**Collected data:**
____

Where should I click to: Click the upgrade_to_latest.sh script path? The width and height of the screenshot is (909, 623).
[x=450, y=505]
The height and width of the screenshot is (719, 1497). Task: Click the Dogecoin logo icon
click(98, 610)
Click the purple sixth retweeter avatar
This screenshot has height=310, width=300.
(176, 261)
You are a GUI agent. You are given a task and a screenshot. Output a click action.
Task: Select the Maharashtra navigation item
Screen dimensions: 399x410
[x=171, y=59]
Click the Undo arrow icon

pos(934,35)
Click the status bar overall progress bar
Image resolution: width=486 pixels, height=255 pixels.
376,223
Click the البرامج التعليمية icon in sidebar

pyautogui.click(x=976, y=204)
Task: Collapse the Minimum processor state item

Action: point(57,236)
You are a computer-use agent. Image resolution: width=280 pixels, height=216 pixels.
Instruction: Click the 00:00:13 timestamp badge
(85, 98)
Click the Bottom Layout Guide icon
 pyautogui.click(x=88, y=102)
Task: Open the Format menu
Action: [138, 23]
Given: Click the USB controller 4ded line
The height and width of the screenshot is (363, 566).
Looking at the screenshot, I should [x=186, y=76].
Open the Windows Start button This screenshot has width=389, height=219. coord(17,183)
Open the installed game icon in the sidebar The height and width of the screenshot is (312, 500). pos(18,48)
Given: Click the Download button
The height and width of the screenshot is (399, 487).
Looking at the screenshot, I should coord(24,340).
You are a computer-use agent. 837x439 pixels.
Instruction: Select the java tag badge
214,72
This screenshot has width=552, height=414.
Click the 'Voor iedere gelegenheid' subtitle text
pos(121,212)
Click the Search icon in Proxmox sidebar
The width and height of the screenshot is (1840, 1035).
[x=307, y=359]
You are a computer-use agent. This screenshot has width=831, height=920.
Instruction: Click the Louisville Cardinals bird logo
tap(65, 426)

____

**TASK GOAL:**
Your answer must consist solely of the lines from the one containing "The height and width of the screenshot is (399, 487)." through the last line of the entries, reproduced exactly.

**TASK RESPONSE:**
The height and width of the screenshot is (399, 487).
Looking at the screenshot, I should coord(24,340).
You are a computer-use agent. 837x439 pixels.
Instruction: Select the java tag badge
214,72
This screenshot has width=552, height=414.
Click the 'Voor iedere gelegenheid' subtitle text
pos(121,212)
Click the Search icon in Proxmox sidebar
The width and height of the screenshot is (1840, 1035).
[x=307, y=359]
You are a computer-use agent. This screenshot has width=831, height=920.
Instruction: Click the Louisville Cardinals bird logo
tap(65, 426)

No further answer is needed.